Much money has been moving back into the stock market which is troubling. It was to be expected that many investors would jump into the market near the March lows to pick up stocks at low prices. However, now many stocks are priced very high considering the poor fundamental outlook for the future.

Many of the real estate related  bubble jobs will not come back and it will take several years before many of these displaced and downsized workers find alternative jobs. This may be three years or more before the unemployment starts to turn around.

A result of this is uncertainty and uneasiness in the American market for consumer and business spending that has led to a record high savings rate in an economy that is dependent on consumer spending and not exporting.

The result of this is going to be weak corporate profits and most likely depressed stock prices. Right now, the stock market does not appear to be reflecting this but it will most likely within a few years or less from now.

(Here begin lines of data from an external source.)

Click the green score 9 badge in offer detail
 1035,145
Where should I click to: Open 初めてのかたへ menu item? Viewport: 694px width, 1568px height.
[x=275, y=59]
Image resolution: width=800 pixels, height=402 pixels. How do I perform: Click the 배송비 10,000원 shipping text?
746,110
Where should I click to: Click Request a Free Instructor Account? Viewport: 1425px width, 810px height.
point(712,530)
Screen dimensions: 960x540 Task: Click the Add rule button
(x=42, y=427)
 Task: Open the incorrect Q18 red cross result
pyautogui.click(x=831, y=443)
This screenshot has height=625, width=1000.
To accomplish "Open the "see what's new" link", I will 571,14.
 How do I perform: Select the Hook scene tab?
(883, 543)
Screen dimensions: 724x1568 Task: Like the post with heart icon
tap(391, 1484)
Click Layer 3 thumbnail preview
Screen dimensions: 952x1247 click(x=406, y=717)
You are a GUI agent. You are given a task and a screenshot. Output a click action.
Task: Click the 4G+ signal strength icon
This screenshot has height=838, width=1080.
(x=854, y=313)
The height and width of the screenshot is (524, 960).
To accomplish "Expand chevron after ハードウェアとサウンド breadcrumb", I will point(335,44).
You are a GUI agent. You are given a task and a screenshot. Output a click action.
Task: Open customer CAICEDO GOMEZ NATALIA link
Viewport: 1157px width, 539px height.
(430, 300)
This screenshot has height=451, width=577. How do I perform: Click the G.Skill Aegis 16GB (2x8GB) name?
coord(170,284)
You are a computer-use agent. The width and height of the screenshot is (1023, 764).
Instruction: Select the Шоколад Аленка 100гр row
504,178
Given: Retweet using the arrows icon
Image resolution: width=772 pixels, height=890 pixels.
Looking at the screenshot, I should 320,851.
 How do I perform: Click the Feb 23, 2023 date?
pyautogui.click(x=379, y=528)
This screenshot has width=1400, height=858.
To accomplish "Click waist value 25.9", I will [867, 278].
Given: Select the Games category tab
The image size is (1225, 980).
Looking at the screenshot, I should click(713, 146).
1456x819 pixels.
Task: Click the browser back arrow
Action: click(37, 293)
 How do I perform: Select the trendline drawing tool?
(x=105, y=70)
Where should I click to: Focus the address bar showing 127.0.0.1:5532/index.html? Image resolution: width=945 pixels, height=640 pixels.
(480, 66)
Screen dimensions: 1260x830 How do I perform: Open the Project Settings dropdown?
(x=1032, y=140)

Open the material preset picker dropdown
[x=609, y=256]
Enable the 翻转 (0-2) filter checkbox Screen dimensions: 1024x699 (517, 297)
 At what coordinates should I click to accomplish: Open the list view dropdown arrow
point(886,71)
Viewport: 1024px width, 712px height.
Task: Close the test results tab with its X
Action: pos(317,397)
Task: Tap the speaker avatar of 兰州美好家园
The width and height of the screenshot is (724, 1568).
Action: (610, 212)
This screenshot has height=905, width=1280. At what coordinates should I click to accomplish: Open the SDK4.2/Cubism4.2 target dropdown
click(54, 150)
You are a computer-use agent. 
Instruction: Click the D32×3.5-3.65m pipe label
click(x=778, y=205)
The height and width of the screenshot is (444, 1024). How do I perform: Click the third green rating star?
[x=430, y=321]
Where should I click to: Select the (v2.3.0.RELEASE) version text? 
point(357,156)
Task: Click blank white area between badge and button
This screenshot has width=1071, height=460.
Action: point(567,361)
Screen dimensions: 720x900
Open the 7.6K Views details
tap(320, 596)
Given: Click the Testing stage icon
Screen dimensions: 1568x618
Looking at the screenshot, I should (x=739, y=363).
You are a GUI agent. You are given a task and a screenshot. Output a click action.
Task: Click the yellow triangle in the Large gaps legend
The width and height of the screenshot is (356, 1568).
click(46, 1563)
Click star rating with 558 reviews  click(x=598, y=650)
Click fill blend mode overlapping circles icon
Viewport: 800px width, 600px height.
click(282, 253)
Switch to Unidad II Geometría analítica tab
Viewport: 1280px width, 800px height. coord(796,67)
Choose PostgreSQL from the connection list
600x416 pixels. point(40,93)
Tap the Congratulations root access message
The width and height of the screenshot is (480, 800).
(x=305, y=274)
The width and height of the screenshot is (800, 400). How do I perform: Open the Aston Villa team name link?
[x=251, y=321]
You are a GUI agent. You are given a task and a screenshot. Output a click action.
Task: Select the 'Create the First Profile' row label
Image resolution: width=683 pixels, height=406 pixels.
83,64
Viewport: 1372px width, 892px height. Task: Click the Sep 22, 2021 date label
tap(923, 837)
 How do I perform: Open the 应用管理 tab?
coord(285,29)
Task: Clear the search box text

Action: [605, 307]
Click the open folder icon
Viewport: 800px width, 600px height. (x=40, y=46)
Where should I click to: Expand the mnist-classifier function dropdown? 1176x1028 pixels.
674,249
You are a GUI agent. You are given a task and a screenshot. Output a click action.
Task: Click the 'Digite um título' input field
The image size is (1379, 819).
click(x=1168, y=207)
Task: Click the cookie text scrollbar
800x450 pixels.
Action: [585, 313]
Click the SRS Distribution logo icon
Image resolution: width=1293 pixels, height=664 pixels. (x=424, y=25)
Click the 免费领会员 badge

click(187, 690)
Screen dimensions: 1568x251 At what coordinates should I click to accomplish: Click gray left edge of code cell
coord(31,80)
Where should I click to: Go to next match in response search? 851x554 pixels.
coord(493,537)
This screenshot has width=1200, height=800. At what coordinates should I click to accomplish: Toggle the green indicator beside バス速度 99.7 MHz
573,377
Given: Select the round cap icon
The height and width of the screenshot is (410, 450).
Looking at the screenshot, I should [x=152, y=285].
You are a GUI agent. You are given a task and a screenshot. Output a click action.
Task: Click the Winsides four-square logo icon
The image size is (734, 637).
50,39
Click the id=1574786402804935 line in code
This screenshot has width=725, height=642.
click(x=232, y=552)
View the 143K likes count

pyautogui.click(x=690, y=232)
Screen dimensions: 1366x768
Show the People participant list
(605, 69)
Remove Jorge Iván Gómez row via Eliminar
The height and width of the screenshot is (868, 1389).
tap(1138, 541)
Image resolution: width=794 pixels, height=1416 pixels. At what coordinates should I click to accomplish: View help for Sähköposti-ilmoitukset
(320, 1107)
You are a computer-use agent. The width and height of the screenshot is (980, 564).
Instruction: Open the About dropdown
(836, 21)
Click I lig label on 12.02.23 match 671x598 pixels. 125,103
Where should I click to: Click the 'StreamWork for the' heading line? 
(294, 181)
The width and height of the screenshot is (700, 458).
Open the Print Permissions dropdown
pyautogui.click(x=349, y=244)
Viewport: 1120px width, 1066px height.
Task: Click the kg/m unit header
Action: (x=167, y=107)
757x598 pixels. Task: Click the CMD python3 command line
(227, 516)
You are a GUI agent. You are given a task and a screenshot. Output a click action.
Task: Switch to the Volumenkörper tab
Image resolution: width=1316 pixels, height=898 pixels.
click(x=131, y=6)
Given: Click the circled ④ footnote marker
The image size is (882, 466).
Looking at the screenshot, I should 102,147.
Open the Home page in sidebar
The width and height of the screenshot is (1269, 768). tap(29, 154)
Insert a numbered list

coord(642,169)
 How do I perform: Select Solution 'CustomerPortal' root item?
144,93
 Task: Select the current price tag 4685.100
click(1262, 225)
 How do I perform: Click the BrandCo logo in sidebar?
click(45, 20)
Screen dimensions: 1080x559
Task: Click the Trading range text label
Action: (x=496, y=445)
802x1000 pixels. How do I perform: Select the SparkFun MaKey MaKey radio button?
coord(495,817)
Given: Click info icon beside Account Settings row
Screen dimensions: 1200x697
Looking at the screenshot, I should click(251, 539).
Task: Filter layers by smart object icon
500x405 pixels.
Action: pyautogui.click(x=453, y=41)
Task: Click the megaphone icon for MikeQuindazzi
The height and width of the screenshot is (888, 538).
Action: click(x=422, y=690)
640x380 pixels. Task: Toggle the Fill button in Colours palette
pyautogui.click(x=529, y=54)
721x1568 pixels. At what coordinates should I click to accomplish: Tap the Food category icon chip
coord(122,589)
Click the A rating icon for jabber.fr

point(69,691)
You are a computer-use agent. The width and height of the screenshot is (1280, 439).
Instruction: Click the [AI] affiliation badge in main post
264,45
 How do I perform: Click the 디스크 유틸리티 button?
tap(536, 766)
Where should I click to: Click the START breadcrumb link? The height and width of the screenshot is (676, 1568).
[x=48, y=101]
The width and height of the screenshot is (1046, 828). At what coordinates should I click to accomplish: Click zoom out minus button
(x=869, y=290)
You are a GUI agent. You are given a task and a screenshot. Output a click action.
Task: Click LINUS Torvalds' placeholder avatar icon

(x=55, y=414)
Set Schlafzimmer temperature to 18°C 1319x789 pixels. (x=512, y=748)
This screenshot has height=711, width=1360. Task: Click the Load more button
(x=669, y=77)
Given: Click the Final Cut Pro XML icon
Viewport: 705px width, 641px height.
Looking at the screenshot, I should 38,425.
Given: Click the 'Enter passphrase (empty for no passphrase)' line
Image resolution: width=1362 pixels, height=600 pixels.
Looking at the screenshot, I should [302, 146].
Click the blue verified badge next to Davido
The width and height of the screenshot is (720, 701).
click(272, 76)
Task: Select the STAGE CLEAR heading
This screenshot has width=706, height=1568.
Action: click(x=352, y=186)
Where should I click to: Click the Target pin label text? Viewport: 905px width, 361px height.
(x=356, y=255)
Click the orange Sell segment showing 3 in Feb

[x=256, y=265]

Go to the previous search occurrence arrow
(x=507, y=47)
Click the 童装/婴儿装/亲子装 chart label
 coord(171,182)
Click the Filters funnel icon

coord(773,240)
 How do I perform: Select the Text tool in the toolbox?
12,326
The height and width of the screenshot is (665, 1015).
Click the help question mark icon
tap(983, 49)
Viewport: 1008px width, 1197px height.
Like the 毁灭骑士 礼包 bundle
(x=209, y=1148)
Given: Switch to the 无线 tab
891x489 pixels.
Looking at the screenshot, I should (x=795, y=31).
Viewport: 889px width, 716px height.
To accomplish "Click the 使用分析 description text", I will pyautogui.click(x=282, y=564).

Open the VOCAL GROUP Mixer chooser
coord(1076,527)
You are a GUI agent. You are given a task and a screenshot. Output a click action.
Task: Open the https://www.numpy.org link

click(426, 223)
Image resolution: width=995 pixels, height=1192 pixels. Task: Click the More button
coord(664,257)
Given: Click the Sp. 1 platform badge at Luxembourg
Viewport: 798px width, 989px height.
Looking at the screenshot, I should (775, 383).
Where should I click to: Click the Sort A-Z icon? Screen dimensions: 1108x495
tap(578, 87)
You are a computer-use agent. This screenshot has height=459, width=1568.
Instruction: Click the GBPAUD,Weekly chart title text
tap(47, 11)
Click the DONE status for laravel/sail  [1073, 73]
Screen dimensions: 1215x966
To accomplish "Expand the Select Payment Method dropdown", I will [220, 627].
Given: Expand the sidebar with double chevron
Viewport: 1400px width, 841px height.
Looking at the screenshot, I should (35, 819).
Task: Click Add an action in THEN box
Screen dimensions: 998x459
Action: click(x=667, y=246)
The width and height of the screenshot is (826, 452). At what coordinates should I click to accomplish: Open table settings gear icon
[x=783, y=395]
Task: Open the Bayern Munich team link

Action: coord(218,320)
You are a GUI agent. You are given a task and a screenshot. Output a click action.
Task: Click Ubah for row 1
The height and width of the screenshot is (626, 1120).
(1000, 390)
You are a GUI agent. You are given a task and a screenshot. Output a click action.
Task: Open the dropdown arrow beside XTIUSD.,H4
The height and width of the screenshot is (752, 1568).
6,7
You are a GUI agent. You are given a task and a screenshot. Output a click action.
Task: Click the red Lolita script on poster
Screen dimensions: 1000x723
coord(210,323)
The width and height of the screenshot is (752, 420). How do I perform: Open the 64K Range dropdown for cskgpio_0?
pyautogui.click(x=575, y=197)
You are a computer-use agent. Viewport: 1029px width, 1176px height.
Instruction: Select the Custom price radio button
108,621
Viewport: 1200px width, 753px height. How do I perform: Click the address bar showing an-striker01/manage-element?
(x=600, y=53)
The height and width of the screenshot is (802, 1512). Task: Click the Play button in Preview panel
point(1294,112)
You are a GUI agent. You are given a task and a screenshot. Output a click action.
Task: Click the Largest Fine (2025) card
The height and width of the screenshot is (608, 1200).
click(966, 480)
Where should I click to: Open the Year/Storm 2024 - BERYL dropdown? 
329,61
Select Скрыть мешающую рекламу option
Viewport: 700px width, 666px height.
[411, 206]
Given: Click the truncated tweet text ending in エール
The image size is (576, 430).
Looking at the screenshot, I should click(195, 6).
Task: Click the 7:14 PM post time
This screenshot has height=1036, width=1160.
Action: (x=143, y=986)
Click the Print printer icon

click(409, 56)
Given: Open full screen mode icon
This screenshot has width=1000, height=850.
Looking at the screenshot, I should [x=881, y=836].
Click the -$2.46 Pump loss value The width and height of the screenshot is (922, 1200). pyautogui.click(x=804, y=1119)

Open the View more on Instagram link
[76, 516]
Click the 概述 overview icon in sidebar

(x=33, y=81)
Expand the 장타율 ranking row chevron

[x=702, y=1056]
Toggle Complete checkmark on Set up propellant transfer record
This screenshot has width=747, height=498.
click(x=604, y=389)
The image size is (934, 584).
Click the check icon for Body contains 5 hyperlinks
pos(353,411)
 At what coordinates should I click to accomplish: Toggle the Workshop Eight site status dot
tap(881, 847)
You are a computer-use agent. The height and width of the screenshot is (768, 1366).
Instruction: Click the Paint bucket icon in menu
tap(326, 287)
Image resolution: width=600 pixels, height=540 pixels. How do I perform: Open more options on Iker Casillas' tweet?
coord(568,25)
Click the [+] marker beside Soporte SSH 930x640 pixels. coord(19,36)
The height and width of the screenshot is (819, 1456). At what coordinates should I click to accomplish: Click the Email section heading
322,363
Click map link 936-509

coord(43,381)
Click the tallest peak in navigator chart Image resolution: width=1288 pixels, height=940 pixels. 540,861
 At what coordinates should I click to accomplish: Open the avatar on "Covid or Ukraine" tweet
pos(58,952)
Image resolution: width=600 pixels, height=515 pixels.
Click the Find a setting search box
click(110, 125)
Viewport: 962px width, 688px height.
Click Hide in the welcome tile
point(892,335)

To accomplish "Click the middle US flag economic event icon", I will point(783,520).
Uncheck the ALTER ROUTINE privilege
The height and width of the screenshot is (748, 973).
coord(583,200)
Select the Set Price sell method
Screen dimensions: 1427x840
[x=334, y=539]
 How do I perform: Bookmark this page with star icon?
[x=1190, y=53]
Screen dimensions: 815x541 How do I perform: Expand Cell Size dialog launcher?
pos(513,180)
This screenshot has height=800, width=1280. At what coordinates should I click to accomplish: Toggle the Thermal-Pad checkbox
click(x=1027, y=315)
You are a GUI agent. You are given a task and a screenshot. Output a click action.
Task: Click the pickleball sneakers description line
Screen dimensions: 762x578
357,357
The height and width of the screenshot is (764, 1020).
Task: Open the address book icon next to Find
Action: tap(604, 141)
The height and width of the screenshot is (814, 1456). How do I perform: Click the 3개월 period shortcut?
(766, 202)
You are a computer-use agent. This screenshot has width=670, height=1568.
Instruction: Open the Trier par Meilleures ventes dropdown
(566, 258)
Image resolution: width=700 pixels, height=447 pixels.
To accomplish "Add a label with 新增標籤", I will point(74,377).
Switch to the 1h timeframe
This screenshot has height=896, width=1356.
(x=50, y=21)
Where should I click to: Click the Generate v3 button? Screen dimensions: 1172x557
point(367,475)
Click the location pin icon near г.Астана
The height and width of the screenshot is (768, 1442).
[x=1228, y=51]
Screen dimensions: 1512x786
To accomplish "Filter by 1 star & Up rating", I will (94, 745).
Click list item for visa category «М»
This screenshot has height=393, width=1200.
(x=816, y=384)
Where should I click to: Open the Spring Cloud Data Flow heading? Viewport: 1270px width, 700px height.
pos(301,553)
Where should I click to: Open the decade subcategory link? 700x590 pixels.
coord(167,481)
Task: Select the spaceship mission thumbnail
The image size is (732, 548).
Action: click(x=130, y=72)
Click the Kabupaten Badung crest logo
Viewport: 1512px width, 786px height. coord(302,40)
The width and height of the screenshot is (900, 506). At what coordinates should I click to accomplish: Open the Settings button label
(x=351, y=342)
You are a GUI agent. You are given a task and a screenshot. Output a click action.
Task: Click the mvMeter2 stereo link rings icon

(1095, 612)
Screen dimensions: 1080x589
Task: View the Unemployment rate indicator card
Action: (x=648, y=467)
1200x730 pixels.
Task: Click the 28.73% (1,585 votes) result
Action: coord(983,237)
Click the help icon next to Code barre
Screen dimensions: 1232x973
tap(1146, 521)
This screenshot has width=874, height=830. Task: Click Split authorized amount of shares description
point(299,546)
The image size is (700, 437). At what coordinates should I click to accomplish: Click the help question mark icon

The US deficit will continue to grow over the next few years as the government continues try to spend money stimulating the economy and by providing states and individuals with stimulus and unemployment related loans.

Much of this money going to pay for unemployment benefits is not going into public works projects that will help the economy more productive but is simply going to pay for people to look for jobs that will probably not appear for a few years.

The US government will need to continue to find investors to finance the deficits and investors will most likely want a higher interest rate considering the rapid increase in the deficit and weakening dollar.

The result of this is that US bond yields are going to rise which will make bonds more attractive to investors. Money will move from the stock market into the bond market as investors look for safe haven as well as higher yields.

The stock market will continue to go down as a result of rising bond yields, poor corporate profits and poor economic news such as the second level of foreclosures brought on when adjustable rate mortgages rise possibly moving upwards to 9%.

There is also uncertainty in the commercial real estate market regarding defaults and losses. These losses may lead to many large financial companies and banks continuing to fail and possibly the government stepping in once again and bailing out firms.

Out of all of this poor news there will be some obvious things that investors will be able to profit from.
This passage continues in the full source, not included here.